These slightly edited comments are from a Dec. 10 webinar organized by the Prisoners Solidarity Committee of Workers World Party. Swift Justice is currently incarcerated within the Alabama Department of Corrections system. For more on prison stoppage by the Free Alabama Movement, see Workers World, Dec. 4.
Co-moderator Devin C.: What is the Free Alabama Movement? Some have deemed the Alabama prisons as the most inhumane in the U.S. Can you shed some light on some of the conditions there? Why is it important for people on the outside to show solidarity with these imprisoned workers’ January month-long work stoppage and economic blackout?
Swift Justice: I personally wouldn’t sit there and try to gauge how inhumane one prison is over another prison in the United States. Any prison that has any human rights violations is inhumane; it’s all equal in our eyes. The issue here in Alabama is that for so long society in Alabama — they just cherish the fact that individuals come to prison and are basically tortured and treated like animals.
The main frame of the “free society” is that “you should have thought about that before you did the crime, so you do the time.” The thing about that is every prison system that exists that has any kind of human rights violations, treating us as animals instead of human beings, is deplorable, just deplorable, and it’s an injustice.
Here in Alabama, we have seen over and over, and all throughout the years, overcrowding. Overcrowding is one of the leading factors why we have issues inside the prison such as violence and the unjustified deaths by overdoses and by natural causes as well. When you have overcrowding, you are heightening diseases, you’re heightening the issues of mental health — and you’re heightening every aspect of any prison reform that people are fighting against today.
It’s really indescribable here. Guys live in filthy areas; they live in areas that are just inches away from another man. And with this coronavirus epidemic, it is even worse — the denial of mental health and denial of medical treatment.
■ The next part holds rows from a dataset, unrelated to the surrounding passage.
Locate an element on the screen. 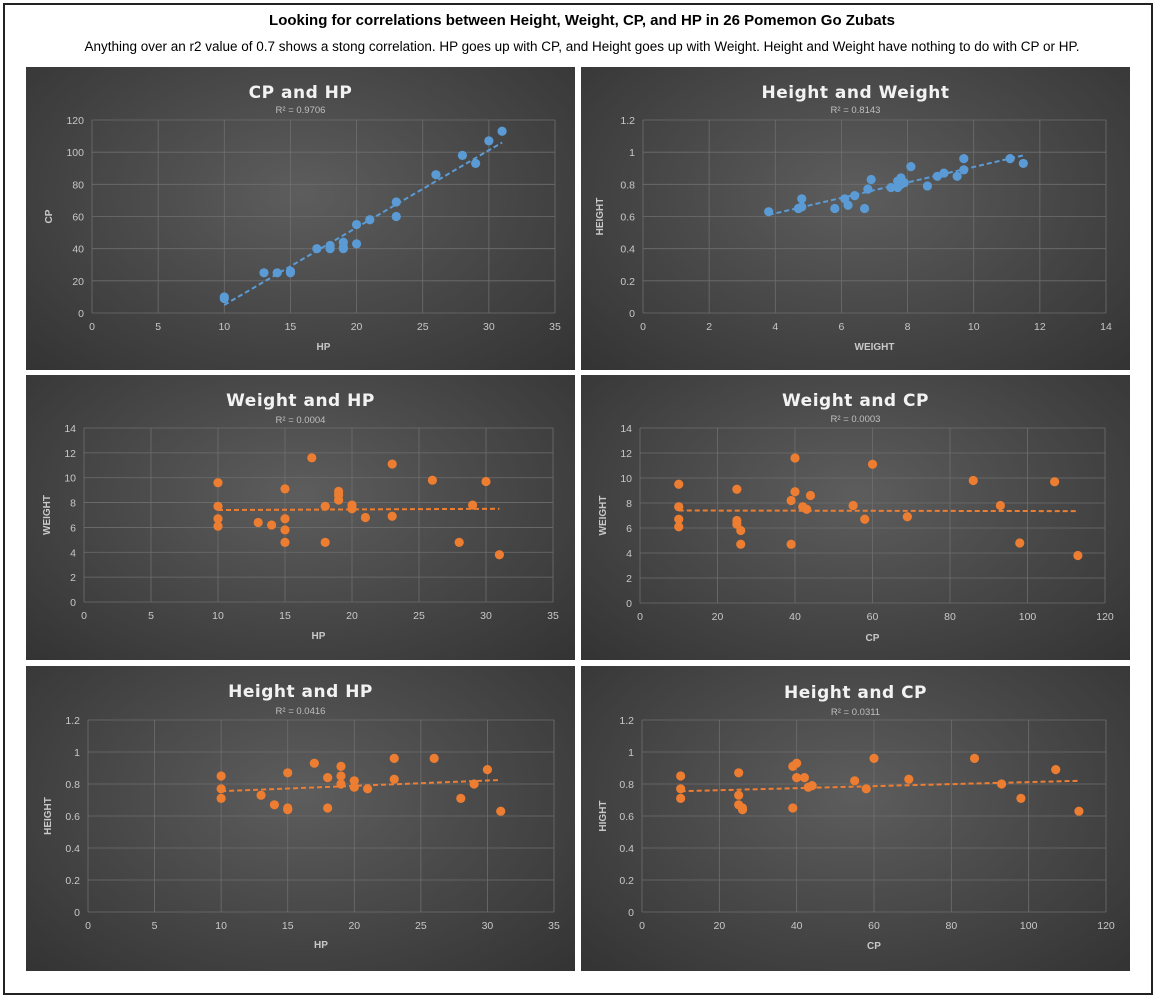 The width and height of the screenshot is (1158, 1000). x-tick-label: 25 is located at coordinates (421, 926). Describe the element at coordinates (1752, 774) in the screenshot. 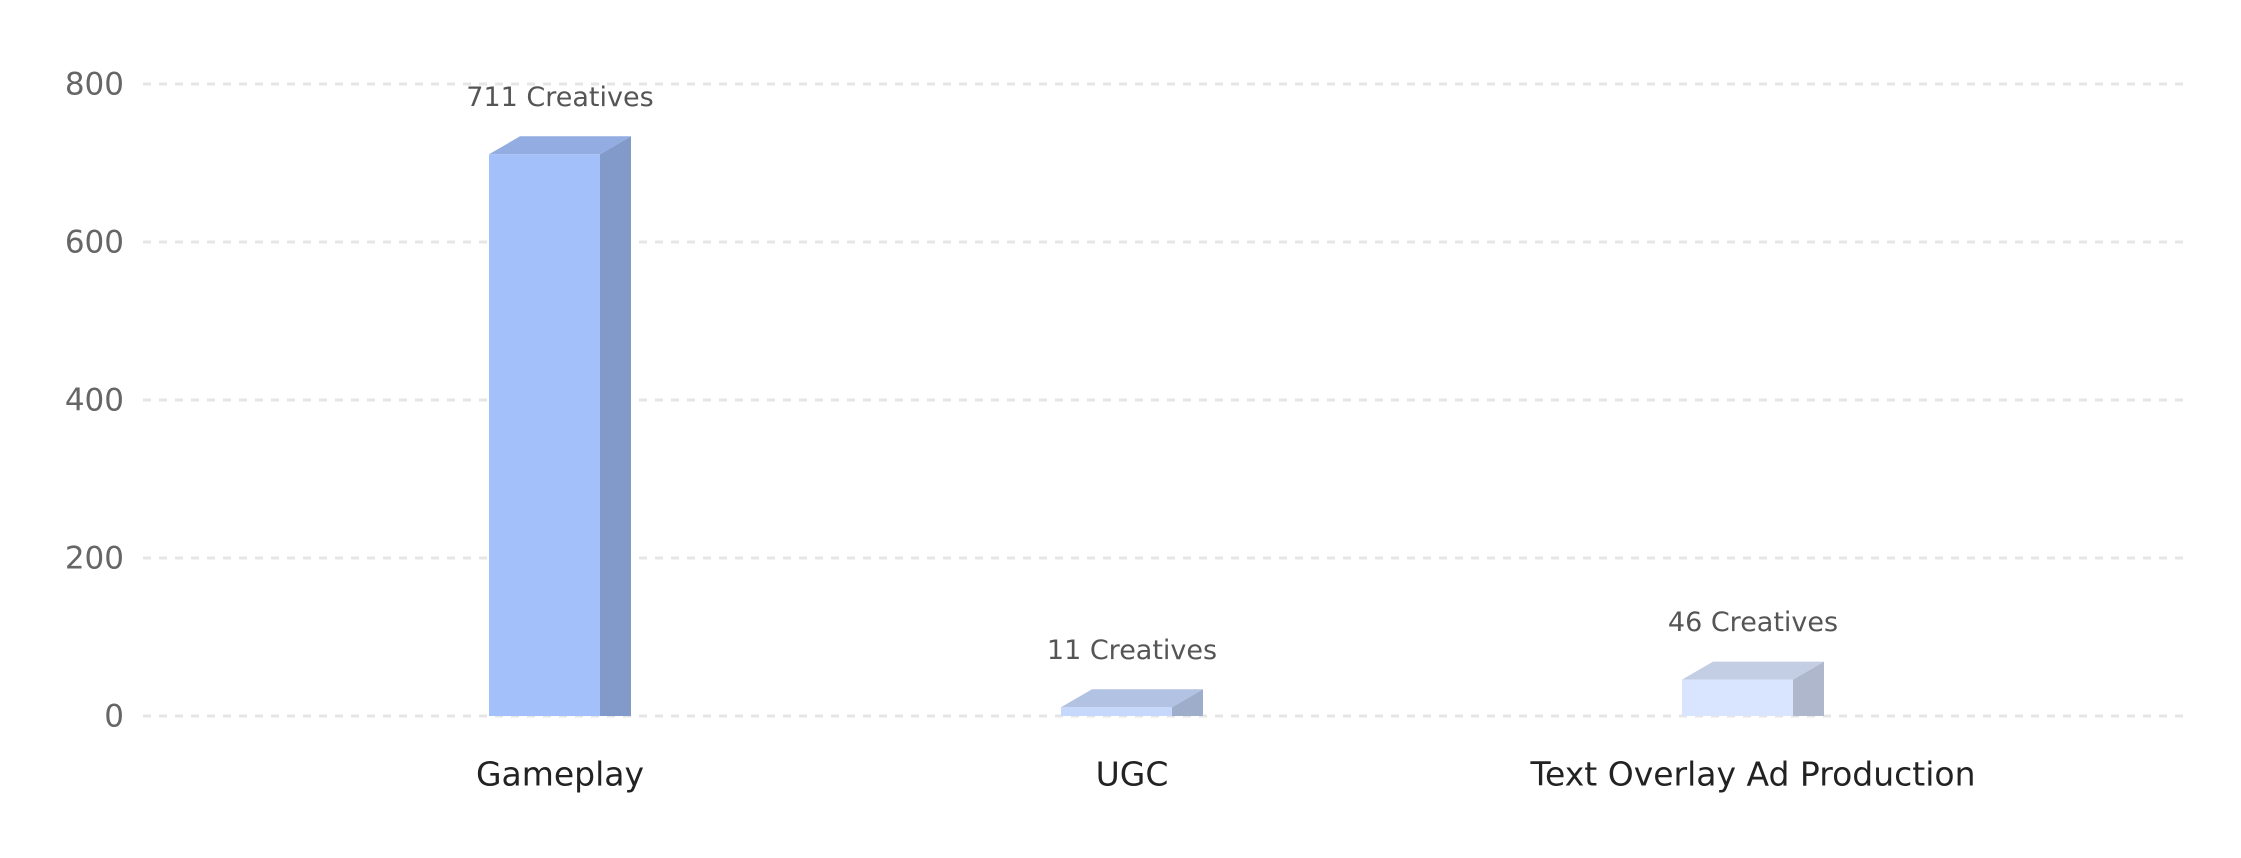

I see `x-tick-label: Text Overlay Ad Production` at that location.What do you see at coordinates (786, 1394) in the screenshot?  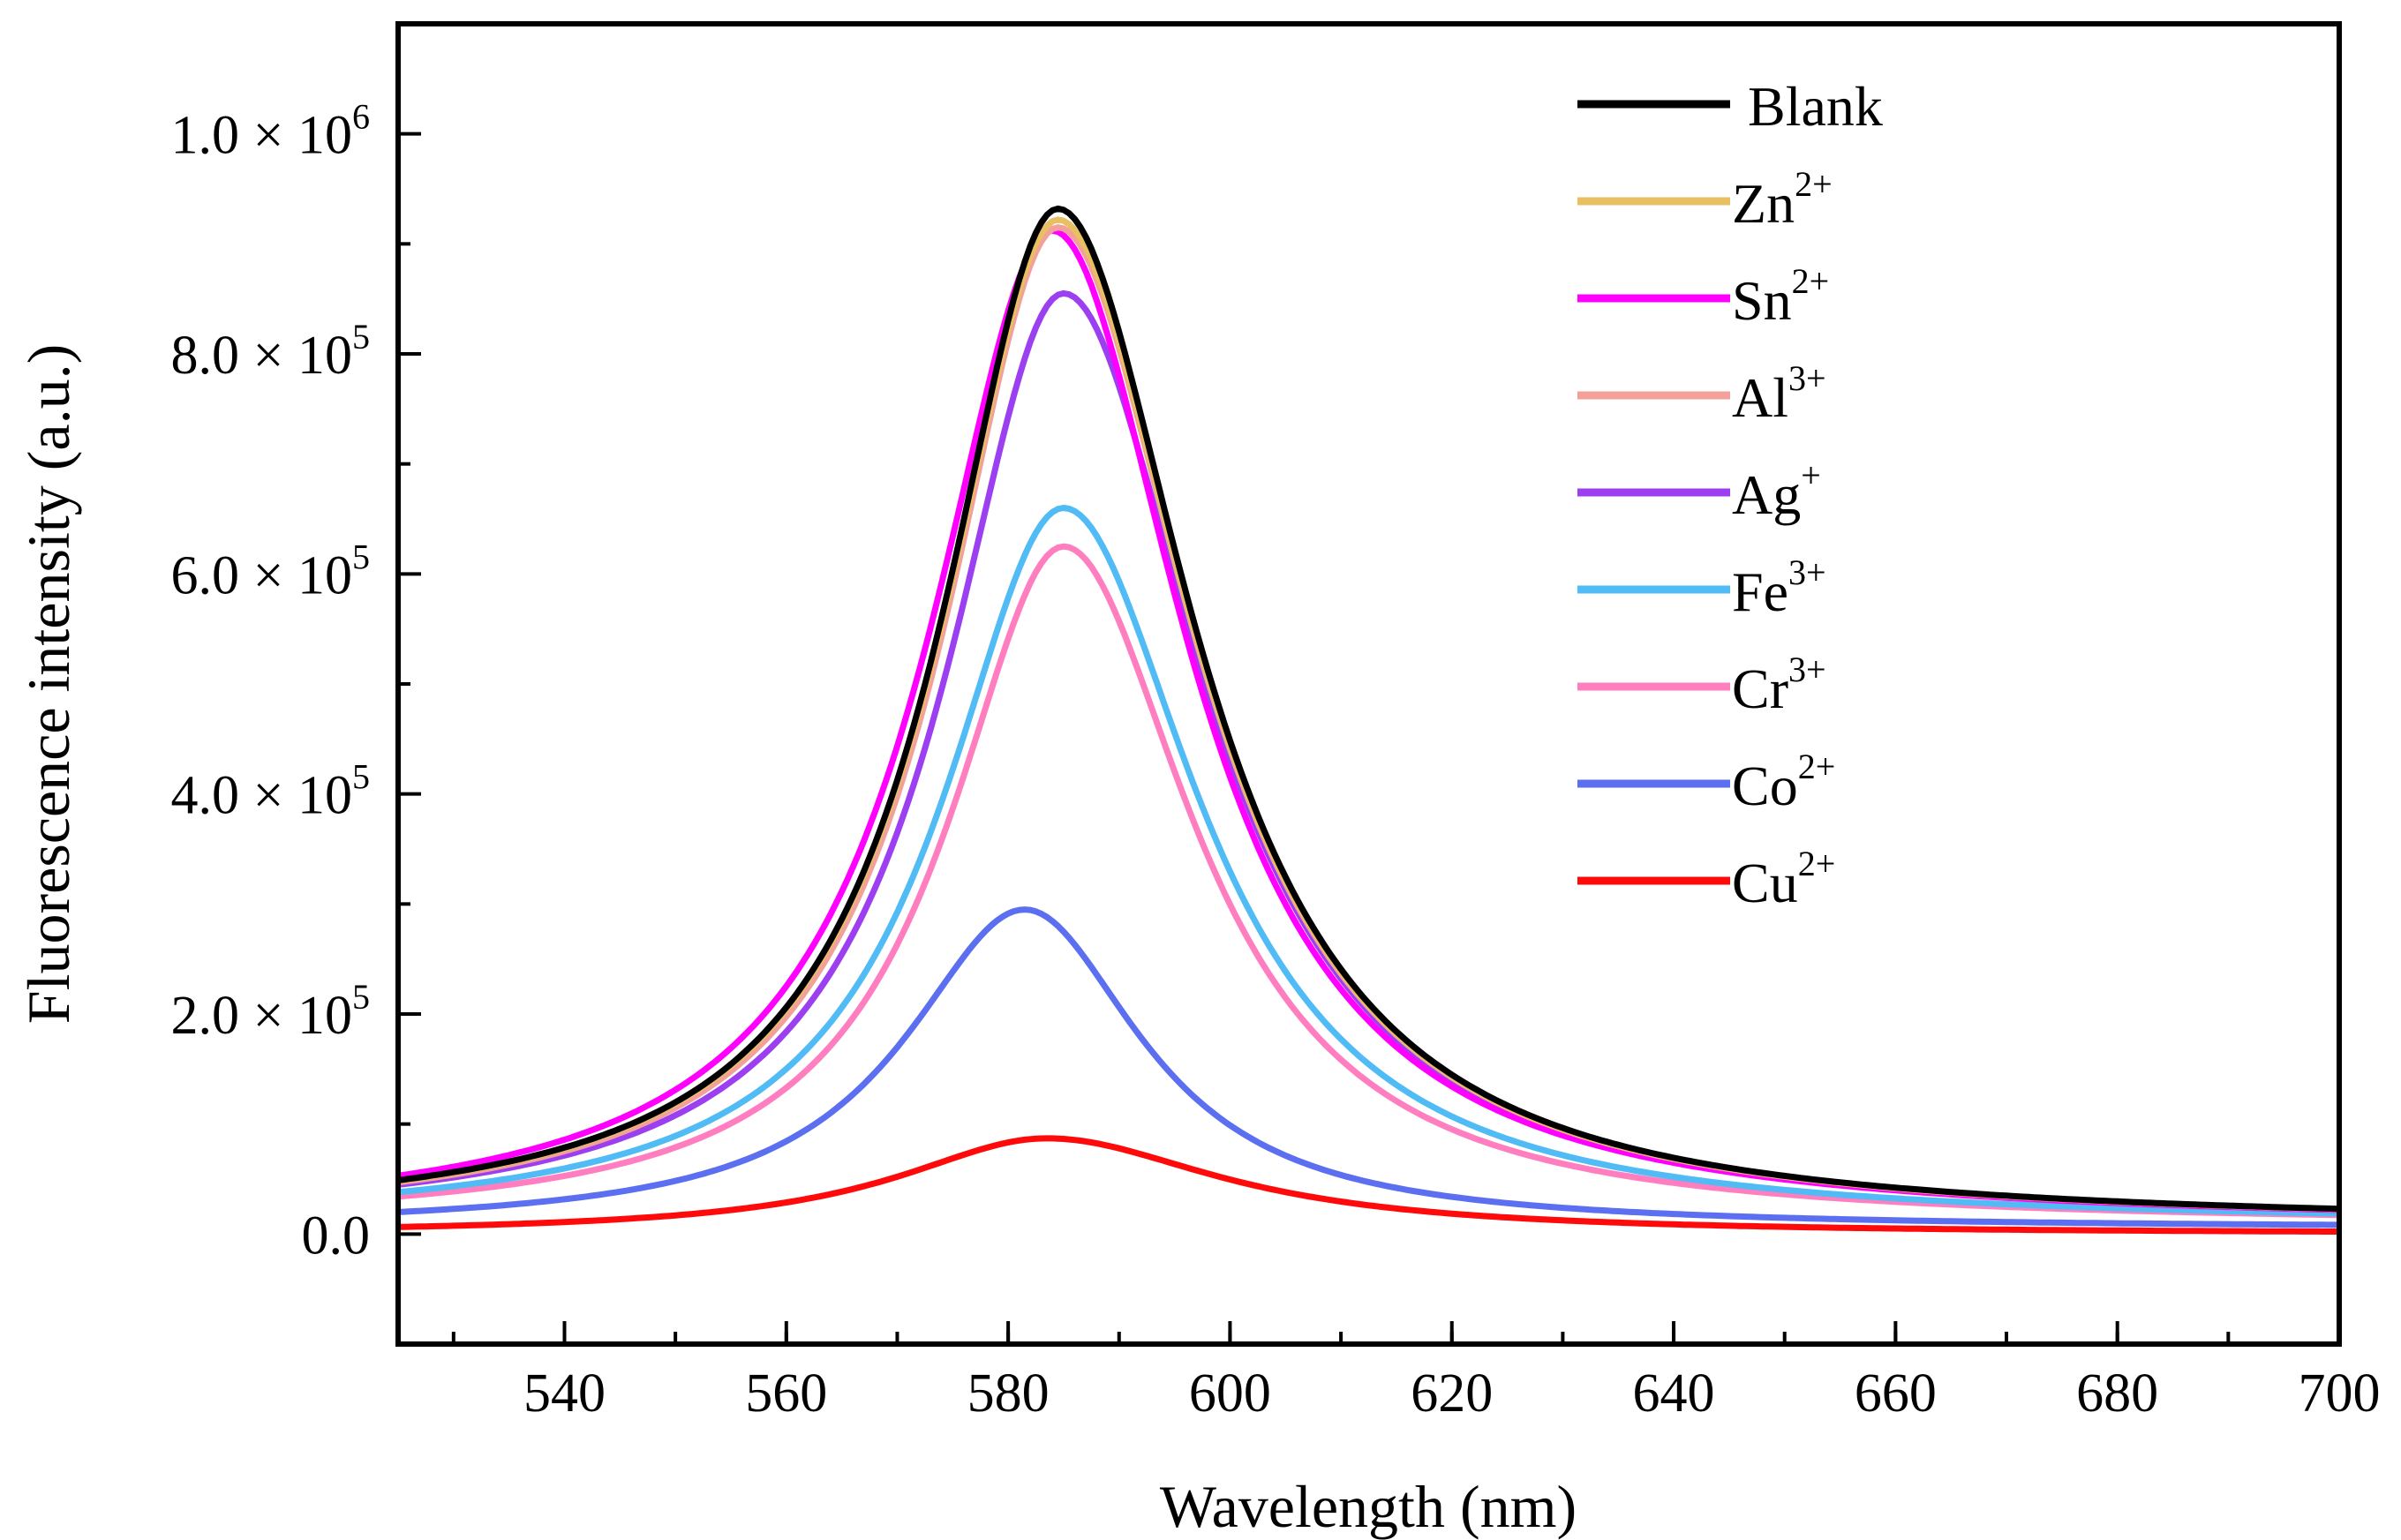 I see `x-tick-label: 560` at bounding box center [786, 1394].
You would not have this [outside] in what we call “the free world.” So why would you have us sitting like this, but you call it rehabilitation?
Devin C.: This month of economic blackout and strike will cut right through a very important moment. On Jan. 20, we will see a transition of U.S. power from Donald Trump to Joe Biden. Neither of them is committed to prison abolition. Now that Biden has won under the guise that he is a progressive alternative to Trump, how will the Free Alabama Movement move forward to appeal to people to embrace prison abolition and not reform?
Swift Justice: I don’t think our focus is on Biden, as much as it is on society for real. Because one thing about Biden, we already know Biden’s history. Nobody that is calling themselves a prison reformer, a prison abolitionist, a slavery abolitionist, is ignorant to the fact that Biden wrote the 1994 crime bill — which was a huge contributor to the overcrowding all over the U.S. in the federal prisons and adopted in the states.
Our focus is, we’re just going to keep moving forward. There’s nothing that’s gonna stop us from doing what we’re doing. We are dealing with the 13th Amendment itself [allowing slave labor in prisons] in a joint resolution that’s being processed through the Congress very soon, and the Department of Justice is suing the Alabama Department of Corrections.
Joe Biden, if anything, he’ll be the one who vetoes any changes. And he will not make any changes personally; the presidential powers don’t exist to that point. So we have to rely on those people that we have put these legacies in. And it’s looking good; it’s really looking good right now. Bernie Sanders has been pushing. And, being that Bernie Sanders is actually sponsoring the bill to remove the exception clause out of the 13th Amendment, it speaks volumes [to what the movement has done] because you got to remember, Bernie Sanders also voted for the 1994 crime bill.
Finally, this is all nothing but fuel to the fire. I mean, this should give spark to anybody who is in prison. As we’ve always said, this has been a fight from the inside out, not just an outside fight. We are not going to sit back! We know as freedom fighters that nobody is going to be the “knight in shining armor.” We cannot depend on any elected official to do that.
We know that we’re going to have to fight for ourselves. In order to save us, we have to save us.